[Items with element and text position data]
·····
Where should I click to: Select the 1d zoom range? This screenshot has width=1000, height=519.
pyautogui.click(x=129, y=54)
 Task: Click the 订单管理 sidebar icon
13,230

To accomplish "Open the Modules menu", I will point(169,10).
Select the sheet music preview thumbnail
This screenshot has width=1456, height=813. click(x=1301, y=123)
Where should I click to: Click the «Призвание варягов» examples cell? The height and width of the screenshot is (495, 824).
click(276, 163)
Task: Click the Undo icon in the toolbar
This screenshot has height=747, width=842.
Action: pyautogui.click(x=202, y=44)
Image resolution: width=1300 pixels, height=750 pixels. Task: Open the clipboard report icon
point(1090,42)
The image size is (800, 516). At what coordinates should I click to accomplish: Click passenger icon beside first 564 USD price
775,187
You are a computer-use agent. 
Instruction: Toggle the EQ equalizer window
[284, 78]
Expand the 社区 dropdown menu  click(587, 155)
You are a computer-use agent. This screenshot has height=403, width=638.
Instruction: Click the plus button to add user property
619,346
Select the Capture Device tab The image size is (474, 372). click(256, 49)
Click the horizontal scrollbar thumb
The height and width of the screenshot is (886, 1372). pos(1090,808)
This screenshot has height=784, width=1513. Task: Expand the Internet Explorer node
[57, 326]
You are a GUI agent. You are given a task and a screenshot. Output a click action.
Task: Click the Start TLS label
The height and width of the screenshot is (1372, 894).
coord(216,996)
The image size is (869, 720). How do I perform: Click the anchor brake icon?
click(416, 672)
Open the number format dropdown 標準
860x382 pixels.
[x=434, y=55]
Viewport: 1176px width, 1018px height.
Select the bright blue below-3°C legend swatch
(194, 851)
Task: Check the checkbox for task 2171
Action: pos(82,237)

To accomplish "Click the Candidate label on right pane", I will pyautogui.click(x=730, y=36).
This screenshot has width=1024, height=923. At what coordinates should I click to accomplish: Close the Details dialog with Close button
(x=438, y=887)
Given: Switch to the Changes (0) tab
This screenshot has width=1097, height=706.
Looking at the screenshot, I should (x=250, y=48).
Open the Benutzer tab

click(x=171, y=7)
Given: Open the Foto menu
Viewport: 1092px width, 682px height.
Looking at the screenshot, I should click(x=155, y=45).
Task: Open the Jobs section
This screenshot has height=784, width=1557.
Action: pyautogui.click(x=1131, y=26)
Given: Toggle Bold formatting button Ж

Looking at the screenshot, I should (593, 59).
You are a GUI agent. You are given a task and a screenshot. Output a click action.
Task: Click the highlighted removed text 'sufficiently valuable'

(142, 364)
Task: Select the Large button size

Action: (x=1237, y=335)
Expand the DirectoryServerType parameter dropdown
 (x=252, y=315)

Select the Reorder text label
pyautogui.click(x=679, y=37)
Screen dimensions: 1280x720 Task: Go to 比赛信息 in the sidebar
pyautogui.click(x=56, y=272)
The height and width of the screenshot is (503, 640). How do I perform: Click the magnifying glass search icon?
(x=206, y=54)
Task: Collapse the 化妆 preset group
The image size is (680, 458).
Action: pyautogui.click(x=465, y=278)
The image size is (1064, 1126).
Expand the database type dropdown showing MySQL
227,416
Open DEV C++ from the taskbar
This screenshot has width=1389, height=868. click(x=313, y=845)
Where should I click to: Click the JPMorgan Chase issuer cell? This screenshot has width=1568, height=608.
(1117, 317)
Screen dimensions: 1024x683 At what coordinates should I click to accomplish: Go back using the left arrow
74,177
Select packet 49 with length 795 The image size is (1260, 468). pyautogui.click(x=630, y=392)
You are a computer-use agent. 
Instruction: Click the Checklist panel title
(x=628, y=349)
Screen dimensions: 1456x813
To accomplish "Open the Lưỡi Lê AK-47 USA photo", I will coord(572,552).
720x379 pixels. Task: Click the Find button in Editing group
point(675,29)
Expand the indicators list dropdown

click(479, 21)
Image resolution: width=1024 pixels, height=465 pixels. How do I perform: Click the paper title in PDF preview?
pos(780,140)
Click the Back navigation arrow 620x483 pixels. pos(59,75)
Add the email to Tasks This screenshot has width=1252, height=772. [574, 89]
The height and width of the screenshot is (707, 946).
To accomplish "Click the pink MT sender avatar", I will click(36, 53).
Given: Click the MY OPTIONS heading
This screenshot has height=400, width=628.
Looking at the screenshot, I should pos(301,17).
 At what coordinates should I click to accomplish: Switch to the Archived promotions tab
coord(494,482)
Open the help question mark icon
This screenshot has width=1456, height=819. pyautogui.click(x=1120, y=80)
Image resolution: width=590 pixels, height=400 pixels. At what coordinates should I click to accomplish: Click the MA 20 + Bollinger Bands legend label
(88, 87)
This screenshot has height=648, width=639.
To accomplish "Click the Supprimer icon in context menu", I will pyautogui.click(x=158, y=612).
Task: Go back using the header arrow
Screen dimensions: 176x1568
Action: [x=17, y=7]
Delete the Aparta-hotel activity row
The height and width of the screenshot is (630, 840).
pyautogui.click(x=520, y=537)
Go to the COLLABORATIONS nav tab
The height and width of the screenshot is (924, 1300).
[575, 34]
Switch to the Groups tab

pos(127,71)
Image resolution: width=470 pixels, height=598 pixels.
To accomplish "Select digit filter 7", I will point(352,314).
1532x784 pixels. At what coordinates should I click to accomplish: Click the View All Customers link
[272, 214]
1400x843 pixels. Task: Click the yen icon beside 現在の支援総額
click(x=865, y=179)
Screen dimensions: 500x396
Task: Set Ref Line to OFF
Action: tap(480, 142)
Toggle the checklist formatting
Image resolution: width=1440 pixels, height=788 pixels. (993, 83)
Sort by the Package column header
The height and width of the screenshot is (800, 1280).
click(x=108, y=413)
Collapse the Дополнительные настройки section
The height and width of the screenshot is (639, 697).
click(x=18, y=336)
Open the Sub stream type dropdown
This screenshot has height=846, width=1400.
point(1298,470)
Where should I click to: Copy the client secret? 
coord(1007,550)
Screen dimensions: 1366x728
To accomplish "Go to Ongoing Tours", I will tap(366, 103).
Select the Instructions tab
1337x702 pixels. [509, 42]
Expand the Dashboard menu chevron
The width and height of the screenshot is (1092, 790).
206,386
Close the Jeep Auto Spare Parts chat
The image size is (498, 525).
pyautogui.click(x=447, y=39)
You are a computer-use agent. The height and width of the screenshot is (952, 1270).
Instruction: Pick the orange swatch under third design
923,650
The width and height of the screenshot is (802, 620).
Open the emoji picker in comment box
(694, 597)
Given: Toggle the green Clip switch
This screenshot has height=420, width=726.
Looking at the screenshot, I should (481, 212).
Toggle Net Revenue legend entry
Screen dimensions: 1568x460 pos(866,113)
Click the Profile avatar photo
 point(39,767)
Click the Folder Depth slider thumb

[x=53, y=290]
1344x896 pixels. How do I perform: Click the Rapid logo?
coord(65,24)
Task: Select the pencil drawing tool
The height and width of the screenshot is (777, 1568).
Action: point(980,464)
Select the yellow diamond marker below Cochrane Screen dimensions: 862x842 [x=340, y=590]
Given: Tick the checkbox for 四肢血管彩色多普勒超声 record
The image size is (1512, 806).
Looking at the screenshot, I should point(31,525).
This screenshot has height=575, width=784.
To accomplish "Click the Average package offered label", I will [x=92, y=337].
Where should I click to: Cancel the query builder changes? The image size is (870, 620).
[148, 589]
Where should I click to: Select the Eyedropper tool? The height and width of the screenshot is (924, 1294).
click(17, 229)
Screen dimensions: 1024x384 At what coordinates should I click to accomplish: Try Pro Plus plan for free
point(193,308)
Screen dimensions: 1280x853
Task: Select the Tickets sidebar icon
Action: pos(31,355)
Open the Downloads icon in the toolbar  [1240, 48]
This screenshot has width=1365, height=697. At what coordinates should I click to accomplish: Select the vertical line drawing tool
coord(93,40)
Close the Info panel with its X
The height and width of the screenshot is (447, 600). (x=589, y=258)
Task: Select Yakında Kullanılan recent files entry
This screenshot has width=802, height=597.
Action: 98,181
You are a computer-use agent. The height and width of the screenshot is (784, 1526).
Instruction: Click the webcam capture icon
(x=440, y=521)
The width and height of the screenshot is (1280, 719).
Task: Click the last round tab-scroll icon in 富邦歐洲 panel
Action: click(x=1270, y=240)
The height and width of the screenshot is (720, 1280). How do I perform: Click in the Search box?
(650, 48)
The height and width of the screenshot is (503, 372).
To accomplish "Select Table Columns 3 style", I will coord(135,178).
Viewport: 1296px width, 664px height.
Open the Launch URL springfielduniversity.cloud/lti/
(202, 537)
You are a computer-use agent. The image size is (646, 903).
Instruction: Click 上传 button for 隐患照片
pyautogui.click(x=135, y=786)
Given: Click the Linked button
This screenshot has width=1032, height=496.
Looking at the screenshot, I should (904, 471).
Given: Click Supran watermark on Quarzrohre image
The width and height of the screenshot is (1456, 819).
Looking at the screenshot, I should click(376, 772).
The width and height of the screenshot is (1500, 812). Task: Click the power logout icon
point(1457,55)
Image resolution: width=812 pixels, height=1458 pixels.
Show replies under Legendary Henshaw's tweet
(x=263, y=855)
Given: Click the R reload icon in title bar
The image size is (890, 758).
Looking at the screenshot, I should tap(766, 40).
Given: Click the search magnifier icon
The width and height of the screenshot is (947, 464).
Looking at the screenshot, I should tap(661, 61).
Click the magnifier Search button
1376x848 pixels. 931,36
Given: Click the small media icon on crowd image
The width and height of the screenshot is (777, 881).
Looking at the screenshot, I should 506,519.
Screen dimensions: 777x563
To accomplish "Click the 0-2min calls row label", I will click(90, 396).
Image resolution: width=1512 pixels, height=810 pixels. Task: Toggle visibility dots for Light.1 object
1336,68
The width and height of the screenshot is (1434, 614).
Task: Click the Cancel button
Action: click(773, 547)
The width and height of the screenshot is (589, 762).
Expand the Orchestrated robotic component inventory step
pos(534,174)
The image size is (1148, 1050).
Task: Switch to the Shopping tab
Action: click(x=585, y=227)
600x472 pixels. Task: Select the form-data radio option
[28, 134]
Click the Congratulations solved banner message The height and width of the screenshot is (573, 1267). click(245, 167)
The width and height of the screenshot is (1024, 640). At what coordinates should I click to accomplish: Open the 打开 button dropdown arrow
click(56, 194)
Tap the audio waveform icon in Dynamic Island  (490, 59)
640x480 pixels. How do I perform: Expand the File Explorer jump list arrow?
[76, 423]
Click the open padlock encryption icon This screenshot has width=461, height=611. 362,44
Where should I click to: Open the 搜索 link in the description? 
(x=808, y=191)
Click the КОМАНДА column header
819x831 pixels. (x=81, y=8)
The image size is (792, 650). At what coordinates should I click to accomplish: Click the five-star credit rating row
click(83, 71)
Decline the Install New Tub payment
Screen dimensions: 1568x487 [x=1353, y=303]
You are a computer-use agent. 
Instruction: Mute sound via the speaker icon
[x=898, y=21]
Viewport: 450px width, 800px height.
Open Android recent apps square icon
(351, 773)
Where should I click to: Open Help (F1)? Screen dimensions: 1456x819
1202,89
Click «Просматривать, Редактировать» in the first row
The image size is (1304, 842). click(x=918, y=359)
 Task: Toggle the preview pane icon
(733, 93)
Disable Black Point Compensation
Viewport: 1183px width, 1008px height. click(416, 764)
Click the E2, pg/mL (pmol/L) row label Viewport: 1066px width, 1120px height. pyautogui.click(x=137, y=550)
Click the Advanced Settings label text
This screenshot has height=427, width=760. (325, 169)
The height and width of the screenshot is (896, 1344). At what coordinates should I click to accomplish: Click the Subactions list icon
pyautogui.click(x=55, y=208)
·····
- [Exercise description]
Copy the lines verbatim, beginning with the line that contains "Open the help question mark icon" and continuing through the line that contains "I will point(352,314).", both included.

- [Answer in full]
Open the help question mark icon
This screenshot has width=1456, height=819. pyautogui.click(x=1120, y=80)
Image resolution: width=590 pixels, height=400 pixels. At what coordinates should I click to accomplish: Click the MA 20 + Bollinger Bands legend label
(88, 87)
This screenshot has height=648, width=639.
To accomplish "Click the Supprimer icon in context menu", I will pyautogui.click(x=158, y=612).
Task: Go back using the header arrow
Screen dimensions: 176x1568
Action: [x=17, y=7]
Delete the Aparta-hotel activity row
The height and width of the screenshot is (630, 840).
pyautogui.click(x=520, y=537)
Go to the COLLABORATIONS nav tab
The height and width of the screenshot is (924, 1300).
[575, 34]
Switch to the Groups tab

pos(127,71)
Image resolution: width=470 pixels, height=598 pixels.
To accomplish "Select digit filter 7", I will point(352,314).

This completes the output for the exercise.